Investor kini menyoroti bagaimana langkah Trump berikutnya terkait jeda tarif yang ia berlakukan pada April lalu selama 90 hari guna memberi waktu untuk negosiasi.
Selama berminggu-minggu, Trump berupaya menekan mitra dagangnya dengan ancaman untuk menetapkan tarif tinggi terhadap negara-negara yang dianggapnya sulit diajak bekerja sama. Penasihat ekonomi utamanya, Kevin Hassett, sehari sebelumnya mengisyaratkan bahwa kesepakatan baru akan diumumkan usai libur 4 Juli dan penandatanganan RUU pajak serta belanja yang disetujui Senat AS.

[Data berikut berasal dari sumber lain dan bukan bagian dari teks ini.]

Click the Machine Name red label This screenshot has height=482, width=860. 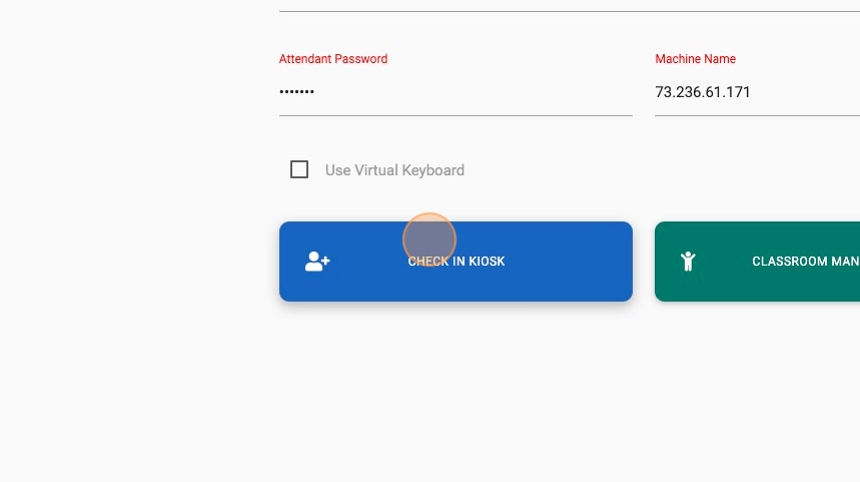695,59
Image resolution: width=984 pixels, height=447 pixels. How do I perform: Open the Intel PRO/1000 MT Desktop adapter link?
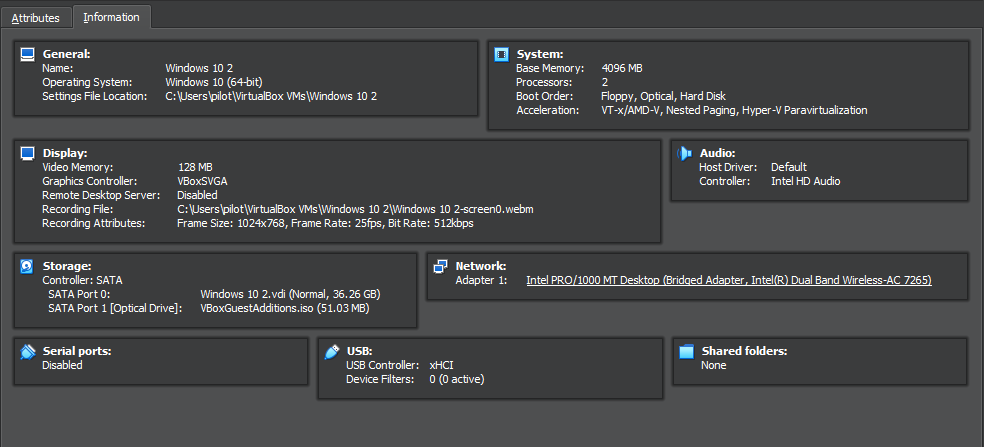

Sejak penundaan tarif itu, Trump dan timnya berulang kali menjanjikan serangkaian kesepakatan yang disebut akan menyeimbangkan hubungan dagang yang dianggapnya tidak adil. Namun sejauh ini hanya dua kerangka kesepakatan yang tercapai, yaitu dengan Inggris dan China, itupun masih menyisakan banyak isu penting dan detail yang belum disepakati.
Pada Selasa, Trump semakin keras mengkritik Jepang karena menolak menerima ekspor beras AS. Ia juga menilai perdagangan otomotif kedua negara tidak seimbang. "Jepang seharusnya membayar 30%, 35%, atau berapa pun angka yang kita tentukan, karena kita juga memiliki defisit perdagangan yang sangat besar dengan Jepang," kata Trump.

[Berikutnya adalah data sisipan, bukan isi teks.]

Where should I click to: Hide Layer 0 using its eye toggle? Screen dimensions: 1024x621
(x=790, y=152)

Trump sebelumnya mengusulkan tarif 24% terhadap barang-barang Jepang pada April. Selama masa negosiasi, tarif itu diturunkan menjadi 10%.
"Saya tidak yakin kita akan mencapai kesepakatan. Saya ragu dengan Jepang, mereka sangat keras. Anda harus mengerti, mereka sangat dimanjakan," kata Trump.
Sementara itu, Trump terdengar lebih optimistis terkait peluang kesepakatan dengan India. Ketika ditanya soal kemungkinan kesepakatan dalam sepekan ke depan, ia menjawab, "mungkin saja. Ini akan menjadi jenis kesepakatan yang berbeda."
"Itu akan menjadi kesepakatan di mana kita bisa masuk dan bersaing. Saat ini, India tidak membiarkan siapa pun masuk," ujarnya. "Saya pikir India akan melakukannya, dan jika mereka melakukannya, kita akan punya kesepakatan dengan tarif yang jauh lebih rendah."
Menteri Luar Negeri India Subrahmanyam Jaishankar pekan ini mengatakan negaranya hampir menyelesaikan kesepakatan dengan AS, sambil terus membahas isu-isu pelik termasuk tarif untuk sektor industri tertentu dan akses pasar bagi tanaman transgenik asal AS.
Negosiasi semakin intens, dengan kepala negosiator India, Rajesh Agarwal, memperpanjang masa tinggalnya di AS untuk merampungkan perbedaan pendapat.
Sementara itu, negosiasi dengan negara lain terbukti jauh lebih sulit — dan pekan ini Trump tampak ingin menjadikan Jepang sebagai contoh, sebagai peringatan bagi negara lain agar segera menyepakati persyaratan atau menghadapi tarif tinggi. Meski begitu, Trump juga menunjukkan kecenderungannya untuk berbalik arah dengan cepat, seperti yang terjadi pekan lalu dengan Kanada. Awalnya ia memutus pembicaraan, tetapi beberapa hari kemudian melanjutkannya setelah Ottawa mencabut pajak layanan digital.
Upaya Perdana Menteri Jepang Shigeru Ishiba untuk menjaga pendekatan negosiasi yang tenang dan bersahabat kini diuji dengan tekanan Trump yang ingin hasil cepat. Tokyo berusaha meminta keringanan untuk sektor otomotif yang sangat vital, serta pengecualian tarif lainnya, tetapi pendekatan hati-hati itu berisiko gagal ketika Trump mencari kemenangan cepat dalam kebijakan dagangnya.
"Saya mencintai Jepang. Saya sangat menyukai perdana menteri barunya," ujar Trump. "Tetapi mereka dan negara-negara lain sudah terlalu dimanjakan karena selama 30, 40 tahun telah mengeksploitasi kita, sehingga sangat sulit bagi mereka untuk mau membuat kesepakatan."